[Texto proporcionado]
Así como se aprecia los Andes desde la ventanilla de un avión y se van advirtiendo secuencias en cierta disposición y variación armónica, de la misma manera encontramos, en primer lugar, el registro del profesor Soto. A este siguen Iris de Ramírez, Jesús Urruchi, Alberto Ramírez (en cuarto lugar), Lenin Huarancca, la señora López y Carlitos Limachi. Después se entra en una nueva secuencia: profesor Soto, Amador Gallardo, Sargento Ruiz, Alberto Ramírez (en cuarto lugar), la señora López y Carlitos Limachi. En la tercera secuencia: profesor Soto, Lenin Huarancca, Waldo Contreras y Javiercito Pérez. En la cuarta: profesor Soto, Iris de Ramírez, José Carlos y Abilio Curi. En la quinta: profesor Soto, Lenin Huarancca, Paulino Atúncar y profesora Rubí Coral. En la sexta: profesor Soto, Iris de Ramírez, Lenin Huarancca, Carlitos Limachi, Waldo Contreras, Alejandro Vega y Alberto Ramírez. En la sétima: profesor Soto, Alberto Ramírez, Lenin Huarancca y enfermera Esther Piscoya. En resumen: 17 testigos (cifra nada gratuita) y 36 testimonios.
Estos registros, además de consolidarse como una gran unidad polifónica de siete partes, se advierten en la lectura como una sucesión de voces que van dando luz y, al mismo tiempo, amplían el universo de la novela con un sentido muy bien calculado. Este conjunto se podría asumir, por su función, como una suerte de coro griego. Como se sabe, en las obras teatrales de la antigua Grecia, el coro presentaba el contexto y resumía también los hechos y situaciones para que el público pudiera seguir sin inconvenientes los sucesos. Este coro hacía comentarios sobre los temas principales de la obra y, cuestión nada baladí, enseñaba cómo debía reaccionar el público ante la puesta en escena.

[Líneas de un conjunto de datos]
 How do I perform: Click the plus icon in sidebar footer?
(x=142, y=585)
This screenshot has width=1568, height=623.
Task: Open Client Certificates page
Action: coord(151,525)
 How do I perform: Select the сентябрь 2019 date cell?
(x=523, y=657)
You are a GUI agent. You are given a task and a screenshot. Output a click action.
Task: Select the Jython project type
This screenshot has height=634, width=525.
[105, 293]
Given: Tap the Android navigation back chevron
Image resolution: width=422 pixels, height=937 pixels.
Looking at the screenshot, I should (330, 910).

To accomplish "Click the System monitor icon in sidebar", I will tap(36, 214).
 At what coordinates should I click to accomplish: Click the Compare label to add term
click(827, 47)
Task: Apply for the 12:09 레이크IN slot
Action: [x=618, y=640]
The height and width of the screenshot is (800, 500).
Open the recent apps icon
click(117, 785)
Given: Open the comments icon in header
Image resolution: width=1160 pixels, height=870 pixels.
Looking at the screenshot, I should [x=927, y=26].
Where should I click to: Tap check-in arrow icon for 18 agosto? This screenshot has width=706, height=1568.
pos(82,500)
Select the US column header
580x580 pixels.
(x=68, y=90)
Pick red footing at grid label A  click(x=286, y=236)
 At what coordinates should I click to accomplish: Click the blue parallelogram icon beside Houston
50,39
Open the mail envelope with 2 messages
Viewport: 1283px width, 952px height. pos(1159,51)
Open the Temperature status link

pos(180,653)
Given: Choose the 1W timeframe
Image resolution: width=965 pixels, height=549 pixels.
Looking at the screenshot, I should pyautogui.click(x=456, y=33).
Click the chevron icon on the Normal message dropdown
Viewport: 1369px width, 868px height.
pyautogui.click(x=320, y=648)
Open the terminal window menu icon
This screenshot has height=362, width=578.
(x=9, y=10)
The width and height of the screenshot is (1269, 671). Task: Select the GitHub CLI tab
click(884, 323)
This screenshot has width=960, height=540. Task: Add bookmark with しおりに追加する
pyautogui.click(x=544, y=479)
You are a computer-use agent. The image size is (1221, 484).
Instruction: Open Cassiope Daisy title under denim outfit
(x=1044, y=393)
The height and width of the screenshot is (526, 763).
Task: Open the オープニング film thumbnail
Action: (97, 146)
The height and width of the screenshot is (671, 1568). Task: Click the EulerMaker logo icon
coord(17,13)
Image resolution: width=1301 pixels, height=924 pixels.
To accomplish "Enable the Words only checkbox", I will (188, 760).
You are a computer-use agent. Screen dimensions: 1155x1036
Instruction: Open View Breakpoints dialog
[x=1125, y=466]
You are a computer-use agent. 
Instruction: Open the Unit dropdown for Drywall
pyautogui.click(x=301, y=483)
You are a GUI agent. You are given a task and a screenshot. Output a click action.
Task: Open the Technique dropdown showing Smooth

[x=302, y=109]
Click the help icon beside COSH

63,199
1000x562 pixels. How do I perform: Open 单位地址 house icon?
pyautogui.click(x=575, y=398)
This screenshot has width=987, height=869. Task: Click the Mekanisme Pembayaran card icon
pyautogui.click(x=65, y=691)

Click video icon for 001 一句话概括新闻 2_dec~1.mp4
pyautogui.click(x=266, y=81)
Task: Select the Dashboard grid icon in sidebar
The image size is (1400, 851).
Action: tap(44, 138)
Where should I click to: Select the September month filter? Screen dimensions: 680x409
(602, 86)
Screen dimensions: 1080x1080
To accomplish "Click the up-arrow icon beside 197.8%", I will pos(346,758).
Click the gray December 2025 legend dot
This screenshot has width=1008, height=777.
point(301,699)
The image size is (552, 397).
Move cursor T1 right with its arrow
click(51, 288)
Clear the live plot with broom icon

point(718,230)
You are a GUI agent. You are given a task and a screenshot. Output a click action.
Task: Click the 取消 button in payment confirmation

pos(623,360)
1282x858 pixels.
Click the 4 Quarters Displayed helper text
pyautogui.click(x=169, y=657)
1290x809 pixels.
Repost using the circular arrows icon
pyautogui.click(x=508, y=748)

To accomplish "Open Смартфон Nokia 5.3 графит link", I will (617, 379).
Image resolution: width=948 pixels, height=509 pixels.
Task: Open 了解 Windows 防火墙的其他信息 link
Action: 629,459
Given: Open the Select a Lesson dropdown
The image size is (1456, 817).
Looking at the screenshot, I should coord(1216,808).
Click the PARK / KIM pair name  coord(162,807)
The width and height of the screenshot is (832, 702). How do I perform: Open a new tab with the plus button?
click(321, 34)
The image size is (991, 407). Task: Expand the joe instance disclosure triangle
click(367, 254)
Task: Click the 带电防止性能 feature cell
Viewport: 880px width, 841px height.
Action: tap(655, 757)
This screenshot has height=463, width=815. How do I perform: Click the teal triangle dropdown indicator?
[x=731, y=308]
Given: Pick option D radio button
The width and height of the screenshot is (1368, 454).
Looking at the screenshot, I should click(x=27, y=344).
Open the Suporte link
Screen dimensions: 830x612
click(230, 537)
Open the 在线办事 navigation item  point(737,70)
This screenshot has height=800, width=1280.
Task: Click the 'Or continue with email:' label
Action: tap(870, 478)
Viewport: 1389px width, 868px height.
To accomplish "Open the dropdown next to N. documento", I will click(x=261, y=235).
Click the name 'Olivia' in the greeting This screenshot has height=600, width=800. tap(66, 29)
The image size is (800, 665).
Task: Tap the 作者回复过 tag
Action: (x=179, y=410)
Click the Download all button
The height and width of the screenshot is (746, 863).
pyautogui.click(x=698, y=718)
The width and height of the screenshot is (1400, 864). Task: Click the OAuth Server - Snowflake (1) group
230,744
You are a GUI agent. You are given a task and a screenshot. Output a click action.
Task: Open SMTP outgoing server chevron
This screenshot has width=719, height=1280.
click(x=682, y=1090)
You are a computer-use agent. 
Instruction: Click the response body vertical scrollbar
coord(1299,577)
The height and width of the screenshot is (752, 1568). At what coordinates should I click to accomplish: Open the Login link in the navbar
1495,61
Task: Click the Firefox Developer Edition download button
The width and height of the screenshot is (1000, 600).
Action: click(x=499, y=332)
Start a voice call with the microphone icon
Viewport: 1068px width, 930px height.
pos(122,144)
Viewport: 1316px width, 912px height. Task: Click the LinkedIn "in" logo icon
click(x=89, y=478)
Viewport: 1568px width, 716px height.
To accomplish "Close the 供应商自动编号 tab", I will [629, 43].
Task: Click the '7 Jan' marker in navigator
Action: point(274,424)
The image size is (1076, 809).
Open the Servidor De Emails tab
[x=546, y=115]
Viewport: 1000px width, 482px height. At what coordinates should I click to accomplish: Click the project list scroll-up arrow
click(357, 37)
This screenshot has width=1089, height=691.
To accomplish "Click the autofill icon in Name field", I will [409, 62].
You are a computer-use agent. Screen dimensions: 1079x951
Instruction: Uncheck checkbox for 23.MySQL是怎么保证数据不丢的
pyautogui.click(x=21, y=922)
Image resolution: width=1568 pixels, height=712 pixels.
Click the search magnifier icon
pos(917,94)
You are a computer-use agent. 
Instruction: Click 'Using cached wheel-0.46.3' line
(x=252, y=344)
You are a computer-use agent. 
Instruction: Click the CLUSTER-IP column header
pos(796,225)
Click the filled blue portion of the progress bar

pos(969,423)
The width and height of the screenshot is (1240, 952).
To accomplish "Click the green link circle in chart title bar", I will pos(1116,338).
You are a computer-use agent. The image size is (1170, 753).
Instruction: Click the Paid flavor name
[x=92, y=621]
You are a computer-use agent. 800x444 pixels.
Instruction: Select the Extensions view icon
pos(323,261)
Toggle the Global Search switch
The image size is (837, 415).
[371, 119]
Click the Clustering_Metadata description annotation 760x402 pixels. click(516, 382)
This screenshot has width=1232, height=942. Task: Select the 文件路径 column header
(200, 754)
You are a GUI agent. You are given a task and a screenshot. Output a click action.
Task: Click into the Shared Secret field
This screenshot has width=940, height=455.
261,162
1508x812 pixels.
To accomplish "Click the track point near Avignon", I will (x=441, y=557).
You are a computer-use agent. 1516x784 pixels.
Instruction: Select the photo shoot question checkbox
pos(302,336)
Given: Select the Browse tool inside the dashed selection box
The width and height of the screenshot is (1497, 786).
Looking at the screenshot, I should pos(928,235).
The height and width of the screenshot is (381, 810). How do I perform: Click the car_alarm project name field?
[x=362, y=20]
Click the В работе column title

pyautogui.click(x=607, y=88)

[Enunciado] Reproduce del texto sobre la novela todo lo que va desde "Estos registros, además" hasta "puesta en escena.". Las líneas no intervienen en este ejercicio.

[Respuesta]
Estos registros, además de consolidarse como una gran unidad polifónica de siete partes, se advierten en la lectura como una sucesión de voces que van dando luz y, al mismo tiempo, amplían el universo de la novela con un sentido muy bien calculado. Este conjunto se podría asumir, por su función, como una suerte de coro griego. Como se sabe, en las obras teatrales de la antigua Grecia, el coro presentaba el contexto y resumía también los hechos y situaciones para que el público pudiera seguir sin inconvenientes los sucesos. Este coro hacía comentarios sobre los temas principales de la obra y, cuestión nada baladí, enseñaba cómo debía reaccionar el público ante la puesta en escena.